§ RECORDS SUPPLIED
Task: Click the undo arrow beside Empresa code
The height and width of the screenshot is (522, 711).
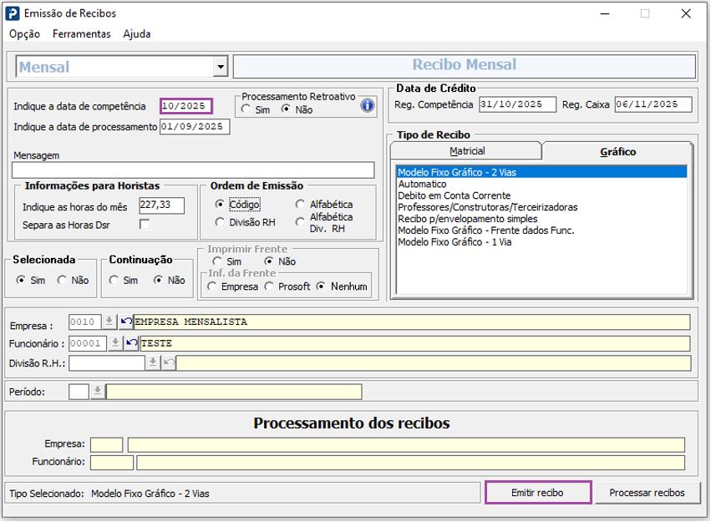Action: pyautogui.click(x=126, y=322)
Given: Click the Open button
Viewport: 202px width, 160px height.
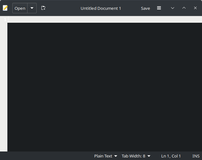Looking at the screenshot, I should click(x=20, y=8).
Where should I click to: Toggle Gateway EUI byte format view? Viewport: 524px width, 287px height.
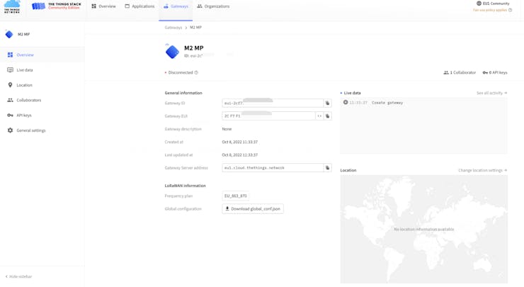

§ TASK TO COMPLETE
Render every line of the records above as a Markdown table with the columns Nr and Line, numbering the rows and skipping blank lines. Leave the pictures out of the answer.

§ EXPECTED ANSWER
| Nr | Line |
|---|---|
| 1 | Task: Click the undo arrow beside Empresa code |
| 2 | The height and width of the screenshot is (522, 711). |
| 3 | Action: pyautogui.click(x=126, y=322) |
| 4 | Given: Click the Open button |
| 5 | Viewport: 202px width, 160px height. |
| 6 | Looking at the screenshot, I should click(x=20, y=8). |
| 7 | Where should I click to: Toggle Gateway EUI byte format view? Viewport: 524px width, 287px height. |